Records drawn from a dataset
■ ■ ■ ■ ■ ■ ■

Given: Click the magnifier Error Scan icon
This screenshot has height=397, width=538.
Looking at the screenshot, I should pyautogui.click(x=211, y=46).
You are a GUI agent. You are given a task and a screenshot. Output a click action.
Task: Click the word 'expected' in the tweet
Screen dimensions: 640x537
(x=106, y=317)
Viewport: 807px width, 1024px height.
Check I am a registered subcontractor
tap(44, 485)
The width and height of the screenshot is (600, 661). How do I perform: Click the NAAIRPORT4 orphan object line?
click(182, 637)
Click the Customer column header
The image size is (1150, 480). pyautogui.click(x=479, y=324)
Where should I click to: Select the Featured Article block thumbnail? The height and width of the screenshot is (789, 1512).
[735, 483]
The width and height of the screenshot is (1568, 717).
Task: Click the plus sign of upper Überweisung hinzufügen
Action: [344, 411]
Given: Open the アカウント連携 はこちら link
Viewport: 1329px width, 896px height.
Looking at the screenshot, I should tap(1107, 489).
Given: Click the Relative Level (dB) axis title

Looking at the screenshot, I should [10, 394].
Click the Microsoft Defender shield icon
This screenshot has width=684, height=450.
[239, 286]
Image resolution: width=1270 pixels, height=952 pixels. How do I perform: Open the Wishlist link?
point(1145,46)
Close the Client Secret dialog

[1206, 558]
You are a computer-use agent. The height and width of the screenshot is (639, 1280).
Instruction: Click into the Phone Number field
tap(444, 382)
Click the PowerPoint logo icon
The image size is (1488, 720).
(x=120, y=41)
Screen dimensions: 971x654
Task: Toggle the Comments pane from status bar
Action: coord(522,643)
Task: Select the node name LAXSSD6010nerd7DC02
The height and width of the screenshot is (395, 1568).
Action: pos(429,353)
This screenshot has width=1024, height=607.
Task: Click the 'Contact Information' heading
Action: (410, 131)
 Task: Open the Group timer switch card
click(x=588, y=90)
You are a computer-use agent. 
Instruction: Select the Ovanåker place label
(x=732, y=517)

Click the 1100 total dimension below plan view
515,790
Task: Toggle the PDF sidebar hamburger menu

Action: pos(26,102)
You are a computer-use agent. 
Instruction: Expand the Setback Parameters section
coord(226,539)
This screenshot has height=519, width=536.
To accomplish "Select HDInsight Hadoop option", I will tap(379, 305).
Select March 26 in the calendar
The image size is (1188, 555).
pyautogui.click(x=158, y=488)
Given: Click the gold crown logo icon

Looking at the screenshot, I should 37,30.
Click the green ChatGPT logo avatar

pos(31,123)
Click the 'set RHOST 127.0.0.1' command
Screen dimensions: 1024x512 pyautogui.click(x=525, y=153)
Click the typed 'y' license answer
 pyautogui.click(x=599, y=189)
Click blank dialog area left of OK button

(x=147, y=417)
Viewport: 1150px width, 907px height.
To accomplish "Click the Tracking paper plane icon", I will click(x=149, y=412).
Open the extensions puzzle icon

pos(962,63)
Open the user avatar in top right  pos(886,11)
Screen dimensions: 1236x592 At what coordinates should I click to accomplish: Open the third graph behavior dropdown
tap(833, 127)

■ ■ ■ ■ ■ ■ ■

▶ [Problem description]: Take every line from the records above that has the word "agent" and copy it.

▶ [Result for this task]:
You are a GUI agent. You are given a task and a screenshot. Output a click action.
You are a computer-use agent. The height and width of the screenshot is (639, 1280).
You are a computer-use agent. 
You are a computer-use agent. 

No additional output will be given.